─── EXTRACTED TEXT

2004 NASA SHARP Program

California State University, Los Angeles

Presented by: Mr. Reynaldo Ruiz & Prof. Jack Levine (EE)

Reported by: Fozoh Saliki

 

 

On July 23, 2004, the NASA SHARP students attended two labs at California State University, both dealing with digital circuits. Mr. Reynaldo Ruiz, electrical engineering major at California State University, taught the first, the digital logic lab. Professor Jack Levine of California State University taught the second lab, digital systems. In the first lab, Mr. Ruiz addressed topics such as integrated circuit (IC) fabrication, digital design theory, and logic gates. Professor Jack Levine continued on the topic of digital systems, drawing comparisons between switches and logic gates and teaching the students about half and full adder circuits.

 

IC fabrication is an exacting process consisting of many stages through which IC chips are made. Because integrated circuits are highly sensitive, this process takes place in a clean room in order to avoid contamination from dust, metals, and organic material. The stages include circuit design, pattern layout, mask manufacture, wafer processing, wafer testing, assembly, and reliability testing. Wafer processing, which creates the circuit on the wafer as part of the wafer structure, is the main stage. This stage combines such subprocesses as photolithography, thin-film formation, etching, doping, and epitaxial growth in a single cycle, and the IC chip is completed through tens of cycles.

──────
─── INFORMATION SHOWN

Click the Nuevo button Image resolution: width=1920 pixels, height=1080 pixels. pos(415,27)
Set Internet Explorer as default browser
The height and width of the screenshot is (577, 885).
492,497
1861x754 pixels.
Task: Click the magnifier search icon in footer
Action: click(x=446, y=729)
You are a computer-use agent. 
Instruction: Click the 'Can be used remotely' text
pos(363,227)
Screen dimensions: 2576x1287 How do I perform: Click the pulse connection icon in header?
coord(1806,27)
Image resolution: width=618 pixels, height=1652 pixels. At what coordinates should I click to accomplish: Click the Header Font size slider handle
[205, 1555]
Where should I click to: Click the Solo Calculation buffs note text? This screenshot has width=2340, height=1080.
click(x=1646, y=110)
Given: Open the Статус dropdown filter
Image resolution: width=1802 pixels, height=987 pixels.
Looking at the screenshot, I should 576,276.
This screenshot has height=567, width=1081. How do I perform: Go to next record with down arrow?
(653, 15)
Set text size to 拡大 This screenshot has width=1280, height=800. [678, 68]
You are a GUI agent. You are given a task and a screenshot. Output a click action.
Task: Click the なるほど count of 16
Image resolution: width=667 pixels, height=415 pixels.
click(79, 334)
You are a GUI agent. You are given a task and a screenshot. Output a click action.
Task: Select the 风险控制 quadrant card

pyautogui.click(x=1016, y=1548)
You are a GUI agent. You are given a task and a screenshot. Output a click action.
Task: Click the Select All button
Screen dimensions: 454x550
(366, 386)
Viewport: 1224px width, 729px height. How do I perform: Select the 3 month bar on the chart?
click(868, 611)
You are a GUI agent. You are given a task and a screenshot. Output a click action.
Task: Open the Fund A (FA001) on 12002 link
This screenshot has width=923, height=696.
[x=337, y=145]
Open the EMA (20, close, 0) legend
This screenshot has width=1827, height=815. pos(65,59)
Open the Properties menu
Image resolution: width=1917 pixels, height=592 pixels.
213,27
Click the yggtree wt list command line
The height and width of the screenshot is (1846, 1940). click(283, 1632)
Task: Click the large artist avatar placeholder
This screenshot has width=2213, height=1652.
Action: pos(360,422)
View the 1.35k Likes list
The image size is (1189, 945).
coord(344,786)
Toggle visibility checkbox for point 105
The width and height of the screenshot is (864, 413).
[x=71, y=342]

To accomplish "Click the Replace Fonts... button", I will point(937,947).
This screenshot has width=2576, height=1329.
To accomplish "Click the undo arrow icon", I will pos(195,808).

──────

**TASK SET**
1. Reproduce the stretch of the NASA SHARP lab report from "2004 NASA SHARP" through "full adder circuits.".
2. According to the NASA SHARP lab report, which stage of IC fabrication is the main one?

**SOLUTIONS IN ORDER**
1.
2004 NASA SHARP Program

California State University, Los Angeles

Presented by: Mr. Reynaldo Ruiz & Prof. Jack Levine (EE)

Reported by: Fozoh Saliki

 

 

On July 23, 2004, the NASA SHARP students attended two labs at California State University, both dealing with digital circuits. Mr. Reynaldo Ruiz, electrical engineering major at California State University, taught the first, the digital logic lab. Professor Jack Levine of California State University taught the second lab, digital systems. In the first lab, Mr. Ruiz addressed topics such as integrated circuit (IC) fabrication, digital design theory, and logic gates. Professor Jack Levine continued on the topic of digital systems, drawing comparisons between switches and logic gates and teaching the students about half and full adder circuits.

2. Wafer processing